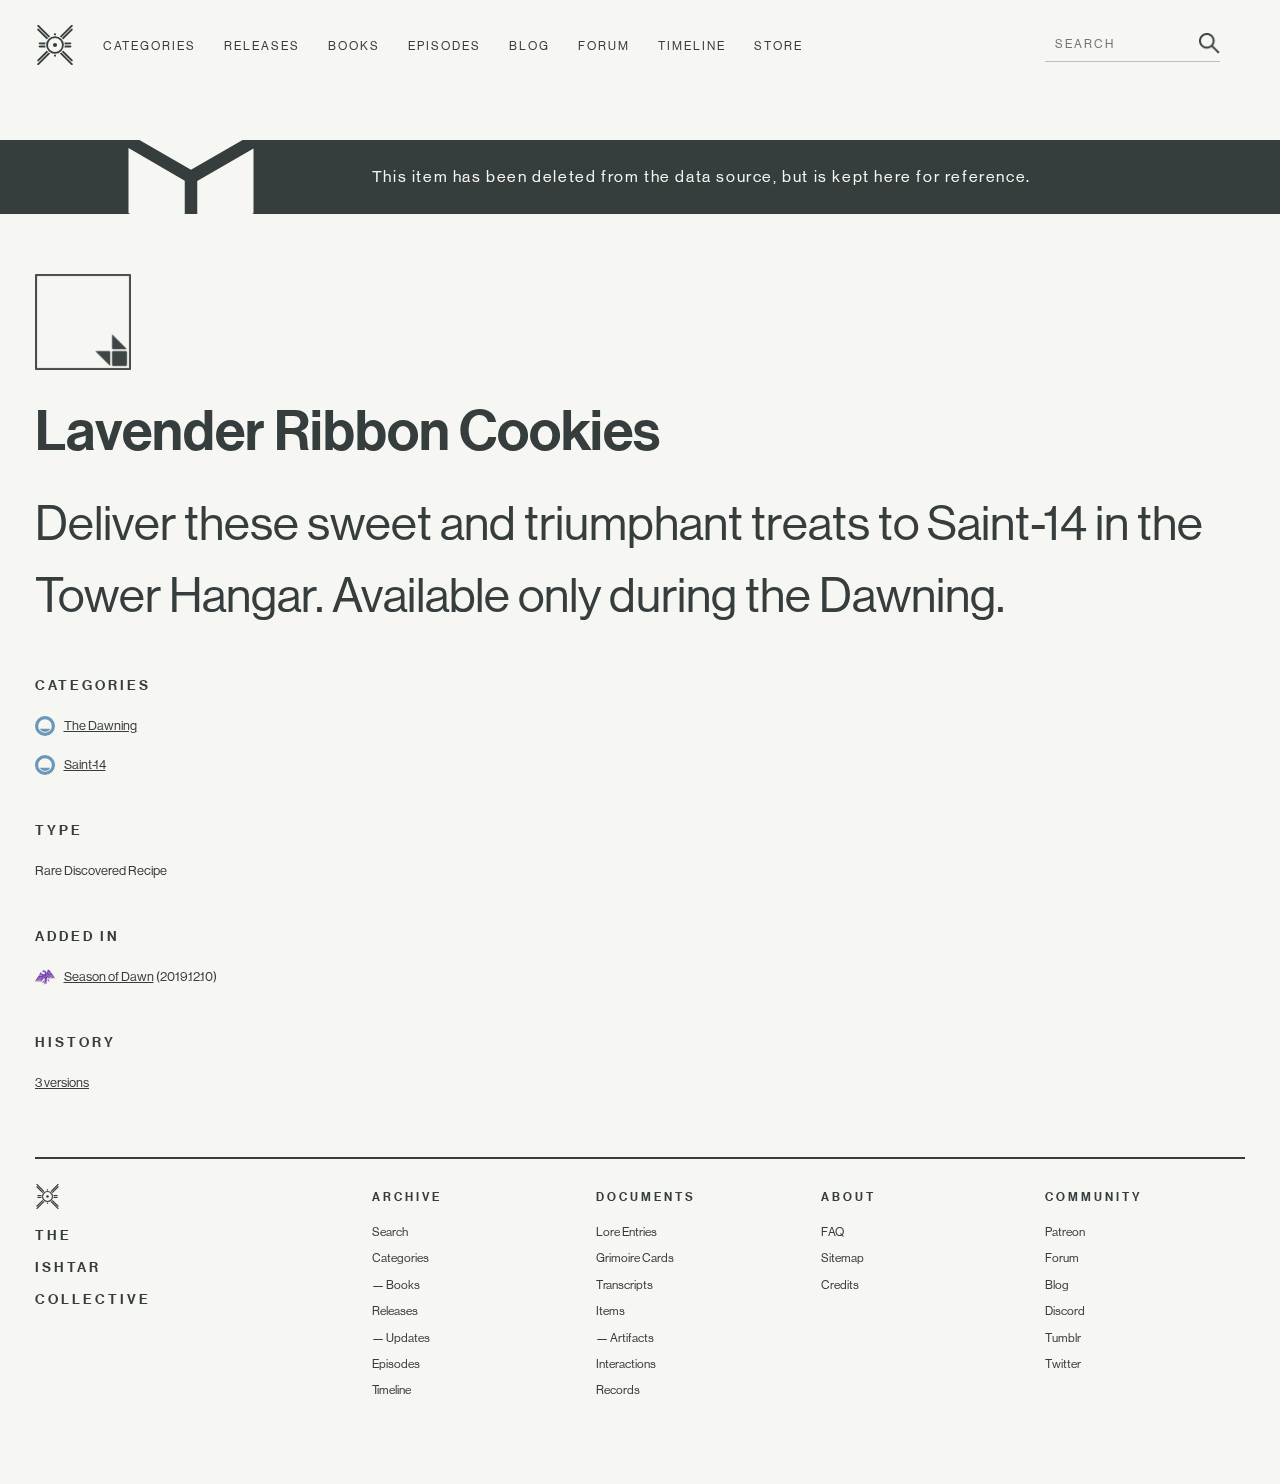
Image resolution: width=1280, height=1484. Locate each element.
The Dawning (100, 725)
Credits (840, 1285)
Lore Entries (626, 1232)
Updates (408, 1338)
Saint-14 (85, 764)
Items (610, 1311)
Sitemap (842, 1258)
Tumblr (1063, 1338)
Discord (1065, 1311)
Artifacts (632, 1338)
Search (390, 1232)
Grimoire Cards (635, 1258)
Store (778, 46)
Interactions (626, 1364)
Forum (604, 46)
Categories (149, 46)
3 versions (62, 1082)
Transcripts (624, 1285)
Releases (262, 46)
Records (618, 1390)
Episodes (444, 46)
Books (354, 46)
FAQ (832, 1232)
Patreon (1065, 1232)
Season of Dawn (109, 976)
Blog (529, 46)
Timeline (692, 46)
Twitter (1063, 1364)
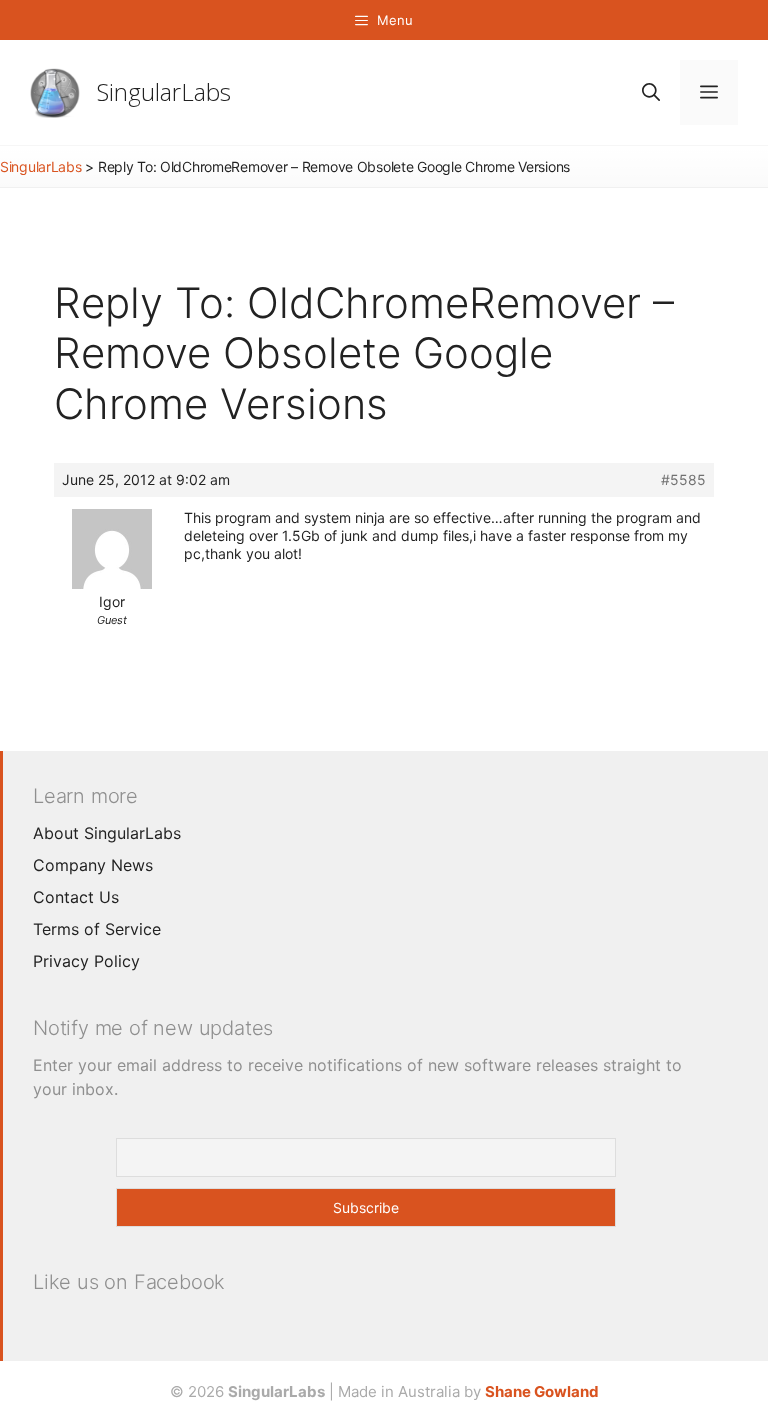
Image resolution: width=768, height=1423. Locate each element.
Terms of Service (97, 929)
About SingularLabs (107, 833)
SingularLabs (164, 91)
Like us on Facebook (129, 1282)
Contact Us (76, 897)
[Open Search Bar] (651, 92)
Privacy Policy (86, 961)
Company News (93, 865)
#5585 (683, 479)
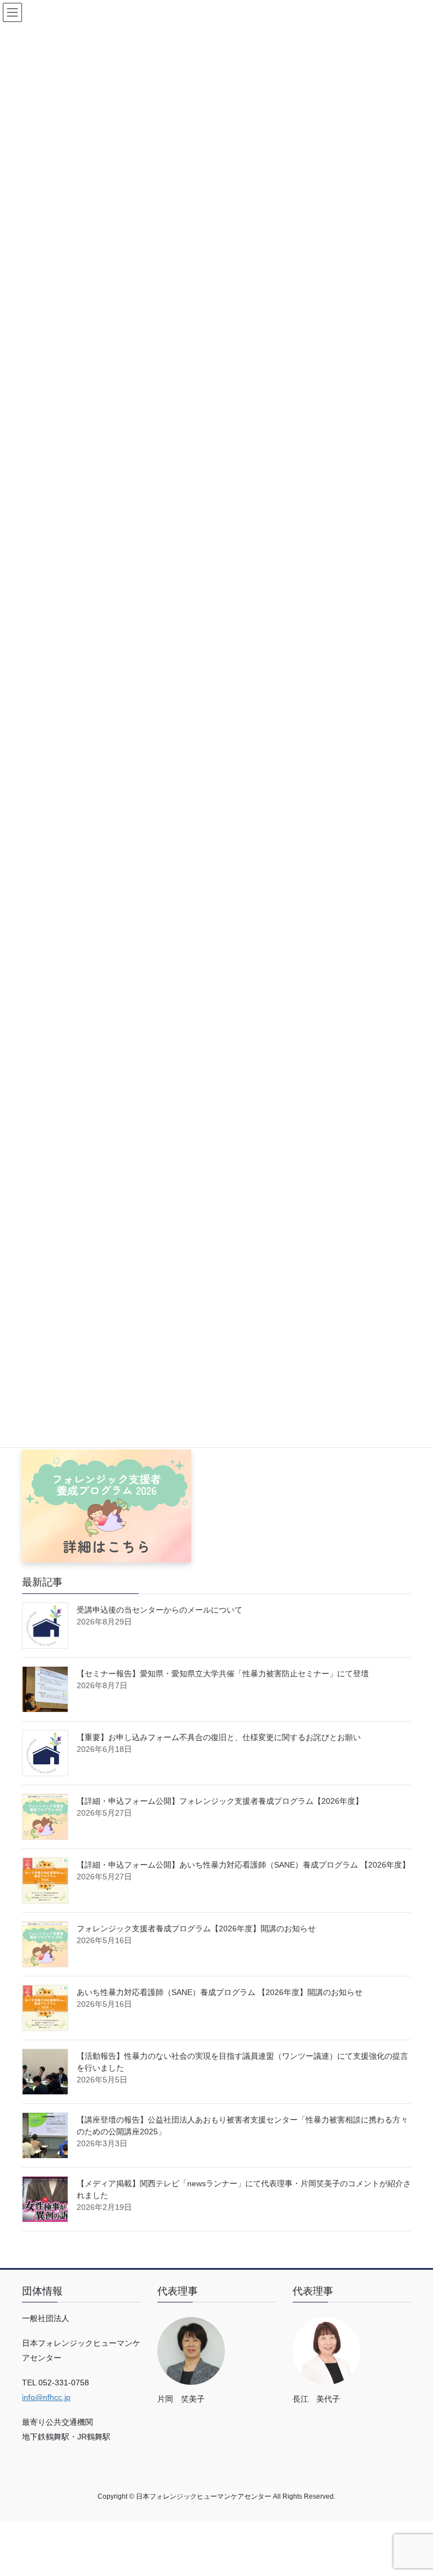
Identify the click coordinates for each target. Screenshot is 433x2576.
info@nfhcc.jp (46, 2397)
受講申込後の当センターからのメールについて (159, 1609)
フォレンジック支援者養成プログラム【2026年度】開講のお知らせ (196, 1928)
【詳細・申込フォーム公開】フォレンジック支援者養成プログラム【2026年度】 (220, 1801)
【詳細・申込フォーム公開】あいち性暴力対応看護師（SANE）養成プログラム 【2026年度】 (243, 1864)
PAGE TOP (412, 2488)
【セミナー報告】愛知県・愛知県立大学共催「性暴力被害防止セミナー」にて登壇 (223, 1673)
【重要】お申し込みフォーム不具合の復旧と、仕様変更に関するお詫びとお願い (219, 1737)
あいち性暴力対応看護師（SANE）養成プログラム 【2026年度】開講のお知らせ (220, 1992)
⁂
Your task: From the material above, set down exactly the lines starting at the one with "Sitemap (842, 1258)" and ending at the one with "3 versions (62, 1082)", end lines included.

Answer to the problem:
Sitemap (842, 1258)
Tumblr (1063, 1338)
Discord (1065, 1311)
Artifacts (632, 1338)
Search (390, 1232)
Grimoire Cards (635, 1258)
Store (778, 46)
Interactions (626, 1364)
Forum (604, 46)
Categories (149, 46)
3 versions (62, 1082)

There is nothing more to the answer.